### Task requirements
Every record, from first to last, should be retyped word for word.

### Items listed in a dataset
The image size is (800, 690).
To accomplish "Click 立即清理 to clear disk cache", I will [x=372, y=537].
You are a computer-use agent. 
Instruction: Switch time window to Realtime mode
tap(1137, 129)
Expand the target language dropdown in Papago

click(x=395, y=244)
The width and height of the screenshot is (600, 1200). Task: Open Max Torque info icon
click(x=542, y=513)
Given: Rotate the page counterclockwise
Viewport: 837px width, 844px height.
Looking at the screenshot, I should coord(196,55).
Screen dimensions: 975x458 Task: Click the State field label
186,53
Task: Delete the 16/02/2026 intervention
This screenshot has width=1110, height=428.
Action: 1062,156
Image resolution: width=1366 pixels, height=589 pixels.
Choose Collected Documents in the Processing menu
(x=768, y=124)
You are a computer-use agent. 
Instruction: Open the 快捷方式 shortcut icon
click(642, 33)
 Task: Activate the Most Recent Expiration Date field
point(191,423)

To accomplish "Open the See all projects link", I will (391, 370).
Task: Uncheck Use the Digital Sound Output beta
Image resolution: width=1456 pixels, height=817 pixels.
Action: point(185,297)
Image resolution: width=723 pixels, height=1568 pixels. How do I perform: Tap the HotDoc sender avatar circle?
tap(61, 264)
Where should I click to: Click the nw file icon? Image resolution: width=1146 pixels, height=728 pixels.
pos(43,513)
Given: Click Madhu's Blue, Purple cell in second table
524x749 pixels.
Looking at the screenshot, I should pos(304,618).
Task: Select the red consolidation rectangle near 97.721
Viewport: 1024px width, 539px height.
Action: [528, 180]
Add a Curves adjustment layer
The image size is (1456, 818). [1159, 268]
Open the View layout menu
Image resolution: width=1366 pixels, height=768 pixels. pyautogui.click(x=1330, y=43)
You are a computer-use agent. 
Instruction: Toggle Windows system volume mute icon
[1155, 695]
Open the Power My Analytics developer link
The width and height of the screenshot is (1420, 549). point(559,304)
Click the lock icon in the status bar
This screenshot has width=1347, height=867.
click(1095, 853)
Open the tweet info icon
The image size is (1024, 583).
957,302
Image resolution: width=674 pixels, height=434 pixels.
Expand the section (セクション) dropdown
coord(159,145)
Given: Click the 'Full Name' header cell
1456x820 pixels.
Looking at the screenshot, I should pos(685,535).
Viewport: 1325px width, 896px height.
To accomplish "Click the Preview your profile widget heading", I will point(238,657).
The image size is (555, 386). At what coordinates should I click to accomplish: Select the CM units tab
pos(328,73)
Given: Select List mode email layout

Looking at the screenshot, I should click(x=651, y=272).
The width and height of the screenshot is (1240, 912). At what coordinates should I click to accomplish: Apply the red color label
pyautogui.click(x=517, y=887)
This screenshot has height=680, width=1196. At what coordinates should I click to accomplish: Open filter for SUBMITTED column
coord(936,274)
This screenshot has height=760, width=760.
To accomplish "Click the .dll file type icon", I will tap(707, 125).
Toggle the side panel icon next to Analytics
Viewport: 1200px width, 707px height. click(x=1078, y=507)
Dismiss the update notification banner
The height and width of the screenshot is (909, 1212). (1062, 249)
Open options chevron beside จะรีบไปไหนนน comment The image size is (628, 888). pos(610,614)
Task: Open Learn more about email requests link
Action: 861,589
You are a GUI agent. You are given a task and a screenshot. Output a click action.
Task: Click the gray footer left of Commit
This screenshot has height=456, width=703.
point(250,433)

### Written response
The image size is (800, 690).
To accomplish "Click 立即清理 to clear disk cache", I will [x=372, y=537].
You are a computer-use agent. 
Instruction: Switch time window to Realtime mode
tap(1137, 129)
Expand the target language dropdown in Papago

click(x=395, y=244)
The width and height of the screenshot is (600, 1200). Task: Open Max Torque info icon
click(x=542, y=513)
Given: Rotate the page counterclockwise
Viewport: 837px width, 844px height.
Looking at the screenshot, I should coord(196,55).
Screen dimensions: 975x458 Task: Click the State field label
186,53
Task: Delete the 16/02/2026 intervention
This screenshot has width=1110, height=428.
Action: 1062,156
Image resolution: width=1366 pixels, height=589 pixels.
Choose Collected Documents in the Processing menu
(x=768, y=124)
You are a computer-use agent. 
Instruction: Open the 快捷方式 shortcut icon
click(642, 33)
 Task: Activate the Most Recent Expiration Date field
point(191,423)

To accomplish "Open the See all projects link", I will (391, 370).
Task: Uncheck Use the Digital Sound Output beta
Image resolution: width=1456 pixels, height=817 pixels.
Action: point(185,297)
Image resolution: width=723 pixels, height=1568 pixels. How do I perform: Tap the HotDoc sender avatar circle?
tap(61, 264)
Where should I click to: Click the nw file icon? Image resolution: width=1146 pixels, height=728 pixels.
pos(43,513)
Given: Click Madhu's Blue, Purple cell in second table
524x749 pixels.
Looking at the screenshot, I should pos(304,618).
Task: Select the red consolidation rectangle near 97.721
Viewport: 1024px width, 539px height.
Action: [528, 180]
Add a Curves adjustment layer
The image size is (1456, 818). [1159, 268]
Open the View layout menu
Image resolution: width=1366 pixels, height=768 pixels. pyautogui.click(x=1330, y=43)
You are a computer-use agent. 
Instruction: Toggle Windows system volume mute icon
[1155, 695]
Open the Power My Analytics developer link
The width and height of the screenshot is (1420, 549). point(559,304)
Click the lock icon in the status bar
This screenshot has width=1347, height=867.
click(1095, 853)
Open the tweet info icon
The image size is (1024, 583).
957,302
Image resolution: width=674 pixels, height=434 pixels.
Expand the section (セクション) dropdown
coord(159,145)
Given: Click the 'Full Name' header cell
1456x820 pixels.
Looking at the screenshot, I should pos(685,535).
Viewport: 1325px width, 896px height.
To accomplish "Click the Preview your profile widget heading", I will point(238,657).
The image size is (555, 386). At what coordinates should I click to accomplish: Select the CM units tab
pos(328,73)
Given: Select List mode email layout

Looking at the screenshot, I should click(x=651, y=272).
The width and height of the screenshot is (1240, 912). At what coordinates should I click to accomplish: Apply the red color label
pyautogui.click(x=517, y=887)
This screenshot has height=680, width=1196. At what coordinates should I click to accomplish: Open filter for SUBMITTED column
coord(936,274)
This screenshot has height=760, width=760.
To accomplish "Click the .dll file type icon", I will tap(707, 125).
Toggle the side panel icon next to Analytics
Viewport: 1200px width, 707px height. click(x=1078, y=507)
Dismiss the update notification banner
The height and width of the screenshot is (909, 1212). (1062, 249)
Open options chevron beside จะรีบไปไหนนน comment The image size is (628, 888). pos(610,614)
Task: Open Learn more about email requests link
Action: 861,589
You are a GUI agent. You are given a task and a screenshot. Output a click action.
Task: Click the gray footer left of Commit
This screenshot has height=456, width=703.
point(250,433)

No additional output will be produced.